A linear function is an example of a model; a simplified approximation of the association between variables in the population. A model can be good or bad. A regression model usually means a model more complex than a linear function.

9.2 What is the least squares prediction equation?

In regression analysis α and β are regarded as unknown parameters that can be estimated using the available data. Each value of y is a point in a graph and can be written with its coordinates (x, y). A graph is used as a visual check whether it makes sense to make a linear function. If the data is U-shaped, a straight line doesn't make sense.

The variable y is estimated by ŷ. The equation is estimated by the prediction equation: ŷ = a + b(x). This line is the best line; the line closest to all data points. In the prediction equation is a = ȳ – bx̄ and:

 

A regression outlier is a data point far outside the trend of the other data points. It's called influential when removing it would cause a big change for the prediction equation. The effect is smaller for large datasets. Sometimes it's better for the prediction equation to leave the outlier out and explain this when reporting the results.

The prediction equation estimates the values of y, but they won't completely match the actual observed values. Studying the differences indicates the quality of the prediction equation. The difference between an observed value (y) and the predicted value (ŷ) is called a residual, this is y – ŷ. When the observed value is bigger, the residual is positive. When the observed value is smaller, the residual is negative. The smaller the absolute value of the residual, the better the prediction is.

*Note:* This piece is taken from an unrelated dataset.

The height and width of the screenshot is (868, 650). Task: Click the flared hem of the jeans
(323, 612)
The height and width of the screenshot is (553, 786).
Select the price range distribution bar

The best prediction equation has the smallest residuals. To find it, the SSE (sum of squared errors) is used. SSE tells how good or bad ŷ is in predicting y. The formula of the SSE is: Σ (y – ŷ)2.

The least quares estimates a and b in the least squares line ŷ = a + b(x) have the values for which SSE is as small as possible. It results in the best possible line that can be drawn. In most software SSE is called the residual sum of squares.

The SSE of the best regression line has both negative and positive residuals (that all become positive by squaring them), of which the sum and the mean are 0. The best line intersects the mean of x and the mean of y, so it intersects (x̄, ȳ), the center of the data.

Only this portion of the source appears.